▶ _やること_:
1) 黒鉛系負極材についての文章では、帯電補正のときにC1sのピークトップを何eVとしていますか。
2) 黒鉛系負極材についての文章を、最後の文のあとから書き続けてください。

▶ _抜き出した文章_:
________________

式2:[O/C値(mol%)]={[X線光電子分光法分析におけるO1sのスペクトルのピーク面積に基づいて求めたO原子濃度]/[X線光電子分光法分析におけるC1sのスペクトルのピーク面積に基づいて求めたC原子濃度]}×100
【0029】
O/C値の算出にあたっては、X線光電子分光法測定としてX線光電子分光器を用い、測定対象を表面が平坦になるように試料台に載せ、アルミニウムのKα線をX線源とし、C1s(280~298eV)とO1s(526~542eV)のスペクトルを測定する。得られたC1sのピークトップを284.6eVとして帯電補正し、C1sとO1sのスペクトルのピーク面積を求め、更に装置感度係数を掛けて、CとOの表面原子濃度をそれぞれ算出する。得られたそのOとCの原子濃度比O/C(O原子濃度/C原子濃度)を黒鉛系負極材の表面官能基量O/C値と定義する。
【0030】
[黒鉛系負極材の製造方法]
本発明の黒鉛系負極材の製造方法は、前述の特性を満たす黒鉛系負極材を製造することができる方法であればよく、特に制限はないが、例えば、コールタールピッチをか焼し、か焼コークスを製造し、これを粉砕、分級してか焼コークス粉としてから黒鉛化を行い、更に粉砕、分級後に非晶質炭素前駆体を混合、加熱することによる非晶質炭素の被覆処理を行うことで製造することができる。なお、黒鉛化後に粉砕、粗面化処理等により表面を非晶質化することにより、非晶質炭素の被覆処理を実施しないことも可能である。

________________

▶ _記録一覧_:
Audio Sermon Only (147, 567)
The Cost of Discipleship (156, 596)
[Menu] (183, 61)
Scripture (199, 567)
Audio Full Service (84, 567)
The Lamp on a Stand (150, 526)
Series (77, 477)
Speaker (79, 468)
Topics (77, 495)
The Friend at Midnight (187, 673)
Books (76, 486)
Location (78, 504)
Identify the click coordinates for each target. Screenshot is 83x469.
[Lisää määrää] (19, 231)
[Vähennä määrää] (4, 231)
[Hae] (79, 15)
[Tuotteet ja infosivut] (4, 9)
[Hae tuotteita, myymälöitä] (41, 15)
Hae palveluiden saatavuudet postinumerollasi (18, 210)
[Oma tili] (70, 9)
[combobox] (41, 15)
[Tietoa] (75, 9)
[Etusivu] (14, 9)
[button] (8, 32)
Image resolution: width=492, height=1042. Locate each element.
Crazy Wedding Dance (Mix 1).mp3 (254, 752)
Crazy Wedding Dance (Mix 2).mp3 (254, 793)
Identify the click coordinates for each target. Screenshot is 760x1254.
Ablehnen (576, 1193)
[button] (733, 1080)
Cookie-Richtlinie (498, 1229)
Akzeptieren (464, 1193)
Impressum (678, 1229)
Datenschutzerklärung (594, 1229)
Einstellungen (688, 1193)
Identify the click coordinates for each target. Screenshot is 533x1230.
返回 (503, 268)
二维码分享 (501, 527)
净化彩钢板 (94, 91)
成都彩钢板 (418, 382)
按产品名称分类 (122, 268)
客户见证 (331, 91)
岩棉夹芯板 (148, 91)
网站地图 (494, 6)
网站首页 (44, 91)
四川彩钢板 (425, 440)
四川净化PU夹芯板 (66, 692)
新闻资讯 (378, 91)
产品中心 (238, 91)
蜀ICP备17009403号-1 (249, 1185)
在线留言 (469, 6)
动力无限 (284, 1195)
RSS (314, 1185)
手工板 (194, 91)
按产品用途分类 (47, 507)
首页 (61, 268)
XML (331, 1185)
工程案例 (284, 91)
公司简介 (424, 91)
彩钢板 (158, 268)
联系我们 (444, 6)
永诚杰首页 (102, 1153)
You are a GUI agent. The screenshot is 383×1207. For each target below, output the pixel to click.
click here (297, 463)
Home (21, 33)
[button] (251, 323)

________________

▶ _作業ごとの答え_:
1) 284.6eV

2)
【0031】
<本発明の黒鉛系負極材を製造するための制御方法>
本発明の黒鉛系負極材を製造するための制御方法としては、以下に説明する黒鉛系負極材の製造方法において、次のような条件や処理を採用することが挙げられる。
(1) か焼コークス、黒鉛の粉砕に、シェアの多くかかる粉砕方法や粉砕強度の大きい粉砕方法を採用する。これにより、粒子表面に露出するエッジ面の量を制御して温度4.8Kでの共鳴吸収曲線の半値幅ΔH1/2を2.7(mT)以上にすることができる。
(2) 粉砕処理、黒鉛化、粗面化処理、非晶質層コートの条件を調整する。これにより、表面の結晶性を制御してラマンR値を0.21以上にすることができる。
【0032】
<コールタールピッチ>
本発明において、「コールタールピッチ」とは、石炭の乾留によって得られるコールタールを蒸留、精製して得られる混合物を意味する。コールタールピッチの成分としては通常、ナフタレン、アセナフテン、フェノキシベンゼン、メチルナフタレン、その他、三環以上の多環芳香族化合物等が含まれる。また、原料として用いるコールタールピッチのキノリン不溶分は通常5重量%未満であり、好ましくは3重量%以下であり、より好ましくは1重量%以下である。
【0033】
<か焼>
コールタールピッチを400~700℃でか焼することにより炭化し、か焼コークスを得ることができる。この工程での加熱温度は好ましくは450~600℃であり、加熱時間は加熱温度にもよるが、通常0~10時間である。また、この加熱処理は通常、窒素ガスなどの不活性ガス雰囲気下で行われる。なお、「か焼」とは、水分及び有機性の揮発分を除去するめに行われる加熱を意味する。また、コールタールピッチのか焼により得られたものを本発明において、「か焼コークス」と称する。
【0034】
<粉砕及び分級>
得られたか焼コークスは粉砕、分級を行い、粒度を調整し、か焼コークス粉とすることが好ましい。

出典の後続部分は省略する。